Beyond the technical and economic challenges, US oil firms have been burned by Venezuela before, leading to deep-seated skepticism. In 2007, major US companies, including ExxonMobil and ConocoPhillips, had their assets seized when they refused to cede majority control to PDVSA as mandated by the Chávez government. These companies pursued their claims in international courts and were awarded colossal sums in damages – notably, $8.3 billion in the case of ConocoPhillips – none of which have ever been fully paid. Given that the current Venezuelan regime, with former Vice-President Delcy Rodríguez now serving as interim leader in a contested political landscape, largely remains intact, dispelling fears of renewed expropriation or arbitrary policy changes will require substantial assurances.

Adding to these concerns, US Energy Secretary Chris Wright has explicitly stated that the Trump administration has no plans to offer security guarantees to oil companies operating in Venezuela. This omission is particularly worrying in a country where state-sanctioned paramilitary groups, known as "colectivos," often operate with impunity and are frequently implicated in criminal activities, posing significant risks to personnel and assets. Without stronger government incentives and robust security assurances, oil firms will be profoundly reluctant to take what is perceived as an extremely expensive and high-risk plunge. It is hardly surprising, then, that ExxonMobil boss Darren Woods has publicly labeled Venezuela "uninvestable" in its current volatile state.

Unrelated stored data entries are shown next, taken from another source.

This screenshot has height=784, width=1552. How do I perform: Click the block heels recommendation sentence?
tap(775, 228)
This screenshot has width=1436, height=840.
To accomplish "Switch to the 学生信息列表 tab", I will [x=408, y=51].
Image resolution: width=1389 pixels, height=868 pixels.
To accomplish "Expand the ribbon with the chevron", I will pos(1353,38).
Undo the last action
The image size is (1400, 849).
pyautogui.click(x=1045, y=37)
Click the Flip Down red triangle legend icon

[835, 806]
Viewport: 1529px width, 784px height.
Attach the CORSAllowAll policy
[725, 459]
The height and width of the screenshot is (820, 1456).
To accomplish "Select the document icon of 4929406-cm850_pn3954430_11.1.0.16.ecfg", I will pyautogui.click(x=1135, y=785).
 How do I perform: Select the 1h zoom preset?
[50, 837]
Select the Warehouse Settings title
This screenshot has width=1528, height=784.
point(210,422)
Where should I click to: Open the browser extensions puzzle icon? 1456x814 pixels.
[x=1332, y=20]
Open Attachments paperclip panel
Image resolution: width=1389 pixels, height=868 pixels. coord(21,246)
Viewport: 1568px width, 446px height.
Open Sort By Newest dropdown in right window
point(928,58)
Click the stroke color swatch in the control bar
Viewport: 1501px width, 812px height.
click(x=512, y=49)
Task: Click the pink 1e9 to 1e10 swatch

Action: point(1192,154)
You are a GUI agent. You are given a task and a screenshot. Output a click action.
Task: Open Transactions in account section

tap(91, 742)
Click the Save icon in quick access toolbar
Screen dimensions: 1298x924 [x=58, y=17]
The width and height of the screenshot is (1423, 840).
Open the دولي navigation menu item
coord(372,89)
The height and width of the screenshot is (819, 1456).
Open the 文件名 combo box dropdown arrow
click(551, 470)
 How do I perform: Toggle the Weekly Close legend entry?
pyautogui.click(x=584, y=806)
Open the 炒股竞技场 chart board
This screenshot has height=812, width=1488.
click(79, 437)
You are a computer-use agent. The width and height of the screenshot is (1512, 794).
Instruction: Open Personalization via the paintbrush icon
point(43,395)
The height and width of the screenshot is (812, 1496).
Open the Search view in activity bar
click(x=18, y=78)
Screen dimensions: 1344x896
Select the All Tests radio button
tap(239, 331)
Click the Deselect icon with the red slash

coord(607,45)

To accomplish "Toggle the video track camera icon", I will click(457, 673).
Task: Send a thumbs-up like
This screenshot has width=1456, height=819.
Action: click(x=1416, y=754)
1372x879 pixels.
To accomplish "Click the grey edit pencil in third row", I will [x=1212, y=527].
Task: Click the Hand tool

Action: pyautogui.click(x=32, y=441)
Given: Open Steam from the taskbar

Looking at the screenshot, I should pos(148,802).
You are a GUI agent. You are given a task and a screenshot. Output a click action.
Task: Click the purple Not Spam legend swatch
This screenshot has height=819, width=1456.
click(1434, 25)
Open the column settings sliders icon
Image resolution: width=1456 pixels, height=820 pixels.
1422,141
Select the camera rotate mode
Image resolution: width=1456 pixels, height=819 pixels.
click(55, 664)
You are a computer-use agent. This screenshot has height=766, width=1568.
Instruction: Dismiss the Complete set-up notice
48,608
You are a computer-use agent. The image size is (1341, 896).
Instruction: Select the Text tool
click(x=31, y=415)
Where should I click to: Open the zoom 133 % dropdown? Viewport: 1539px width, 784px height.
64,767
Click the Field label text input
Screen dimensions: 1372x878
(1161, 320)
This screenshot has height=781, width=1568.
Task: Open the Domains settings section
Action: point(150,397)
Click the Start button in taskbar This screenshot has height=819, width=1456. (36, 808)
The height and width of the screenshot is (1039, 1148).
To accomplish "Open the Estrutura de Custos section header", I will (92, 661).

Tellingly, Trump’s approach has not included an offer of "sweeteners" or incentives to promote investment. Instead, he has reportedly resorted to threats, indicating he might block ExxonMobil investment in Venezuela if they do not comply with his vision. This policy, characterized by de Bolle of the Peterson Institute as "all stick, no carrot," suggests a fundamental misunderstanding of how private sector investment operates. "And it doesn’t seem like they understand that they do need carrots," she observes.
In de Bolle’s view, the Trump administration’s approach smacks of an "imperialist vision" of Latin America, leading it to perceive the region’s vast natural resources as inherently its own property. From her perspective, the private oil firms’ understandable aversion to investing in Venezuela acts as a crucial barrier to this kind of "resource grab." "This is a time when you think, ‘Thank God the US doesn’t have a state-owned oil company,’" she says, underscoring the role of the private sector in resisting politically driven, economically unsound ventures. "They need the private sector, but for the moment, the private sector isn’t budging. And what company in their right mind is going to put money into Venezuela?"
Ultimately, the question of whether Venezuela’s oil output could eventually surge and subsequently impact global oil prices remains highly speculative. Analysts are hesitant to offer definitive predictions. "It depends on the scale at which it happens," says Jackson of Capital Economics. "The situation is very fluid, very opaque, and there’s a big geopolitical angle. We’re in the early stages where Venezuelan production is concerned." The path to revitalizing Venezuela’s oil industry is fraught with immense technical, economic, political, and security challenges, making any large-scale, profitable investment by US firms a distant and uncertain prospect.